3 Responses to “My comments on junk food marketing to children”

  1. fredt says:

    The adult population first must realize the real nutrition facts, corruption and prostitution in the nutrition industry and then change at the personal level can start. Do not expect kids to change if you cannot sell the change to the adults. Good luck with that.

  2. I have a friend whose 5 year old talks about when he goes to college he will be able to eat at McDonald’s. That’s because his parents won’t take him there now. Maybe if more parents refused to buy their kids junk food, the marketing of these items would diminish. Passing laws banning the toys in happy meals doesn’t eliminate junk food choices at McDonald’s.

  3. Michele Hays says:

    Here’s what I sent in: While there is considerable question whether voluntary guidelines have any effect at all, there is also good evidence that government intervention can make a positive difference: for instance, marketing to children is strictly regulated in Denmark, where the rate of obesity is three times less than it is in the US.

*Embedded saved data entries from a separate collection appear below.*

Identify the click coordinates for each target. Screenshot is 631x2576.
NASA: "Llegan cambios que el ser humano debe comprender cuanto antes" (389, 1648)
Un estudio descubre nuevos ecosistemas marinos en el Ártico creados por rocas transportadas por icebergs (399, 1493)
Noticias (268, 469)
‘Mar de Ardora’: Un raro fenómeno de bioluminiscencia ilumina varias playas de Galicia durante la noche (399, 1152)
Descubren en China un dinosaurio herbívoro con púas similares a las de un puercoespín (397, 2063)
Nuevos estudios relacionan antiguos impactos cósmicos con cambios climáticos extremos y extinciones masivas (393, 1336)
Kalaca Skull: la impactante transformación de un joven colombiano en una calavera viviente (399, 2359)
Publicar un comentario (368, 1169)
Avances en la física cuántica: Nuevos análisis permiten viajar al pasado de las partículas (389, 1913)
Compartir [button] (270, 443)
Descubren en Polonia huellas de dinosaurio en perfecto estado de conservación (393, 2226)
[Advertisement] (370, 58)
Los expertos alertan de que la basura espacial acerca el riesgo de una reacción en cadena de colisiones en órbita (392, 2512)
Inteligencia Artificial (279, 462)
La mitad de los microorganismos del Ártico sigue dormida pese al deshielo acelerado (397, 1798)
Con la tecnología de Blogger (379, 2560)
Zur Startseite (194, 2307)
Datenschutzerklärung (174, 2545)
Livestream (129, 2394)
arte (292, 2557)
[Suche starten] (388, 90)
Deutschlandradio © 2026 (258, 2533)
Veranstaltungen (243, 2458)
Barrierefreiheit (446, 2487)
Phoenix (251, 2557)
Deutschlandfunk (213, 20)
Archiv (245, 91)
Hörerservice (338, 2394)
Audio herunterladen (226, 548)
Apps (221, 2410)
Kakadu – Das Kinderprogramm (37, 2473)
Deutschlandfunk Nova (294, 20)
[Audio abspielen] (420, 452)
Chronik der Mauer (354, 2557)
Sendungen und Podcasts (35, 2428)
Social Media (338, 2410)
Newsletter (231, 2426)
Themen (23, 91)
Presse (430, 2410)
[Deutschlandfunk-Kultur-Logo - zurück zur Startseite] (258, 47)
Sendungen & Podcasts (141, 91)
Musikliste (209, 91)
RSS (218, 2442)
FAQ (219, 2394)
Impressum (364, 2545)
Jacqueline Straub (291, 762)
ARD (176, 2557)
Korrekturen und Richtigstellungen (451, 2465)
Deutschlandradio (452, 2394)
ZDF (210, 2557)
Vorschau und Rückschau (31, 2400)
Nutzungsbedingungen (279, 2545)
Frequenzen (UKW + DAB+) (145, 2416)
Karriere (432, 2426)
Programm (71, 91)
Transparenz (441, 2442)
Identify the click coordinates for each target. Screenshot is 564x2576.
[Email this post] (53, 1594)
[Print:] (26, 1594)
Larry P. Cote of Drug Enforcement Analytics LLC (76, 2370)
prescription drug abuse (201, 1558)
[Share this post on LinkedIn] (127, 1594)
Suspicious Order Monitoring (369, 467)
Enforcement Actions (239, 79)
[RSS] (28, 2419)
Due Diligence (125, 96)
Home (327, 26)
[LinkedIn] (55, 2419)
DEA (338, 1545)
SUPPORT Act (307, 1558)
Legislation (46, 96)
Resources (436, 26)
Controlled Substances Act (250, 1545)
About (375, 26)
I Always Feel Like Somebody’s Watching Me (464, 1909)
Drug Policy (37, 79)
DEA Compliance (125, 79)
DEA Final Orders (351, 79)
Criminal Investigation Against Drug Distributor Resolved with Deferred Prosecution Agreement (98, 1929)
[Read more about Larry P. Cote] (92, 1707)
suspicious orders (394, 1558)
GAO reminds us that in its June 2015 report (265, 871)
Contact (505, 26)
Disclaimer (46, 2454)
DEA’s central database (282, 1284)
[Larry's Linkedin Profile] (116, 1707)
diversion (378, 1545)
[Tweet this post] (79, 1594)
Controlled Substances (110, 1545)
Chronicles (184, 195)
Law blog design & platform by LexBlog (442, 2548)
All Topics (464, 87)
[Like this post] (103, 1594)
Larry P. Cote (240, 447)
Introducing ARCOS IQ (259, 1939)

    The so-called “Sensible Food Coalition” claims “Over a four year period (2011-2015), the cumulative lost sales (IF they complied with the voluntary guidelines) would be $152 billion, and the cumulative decline in jobs would be 378,000.” Unhealthy eating and inactivity contribute to 310,000 to 580,000 deaths each year – four to six times the number of people the SFPC suggests might lose their jobs; and the annual cost of medical treatment for obesity is suggested to be $147 billion annually.

    Marketing affects all of us, but children are more vulnerable to mixed messages than adults. Please consider intervening more directly.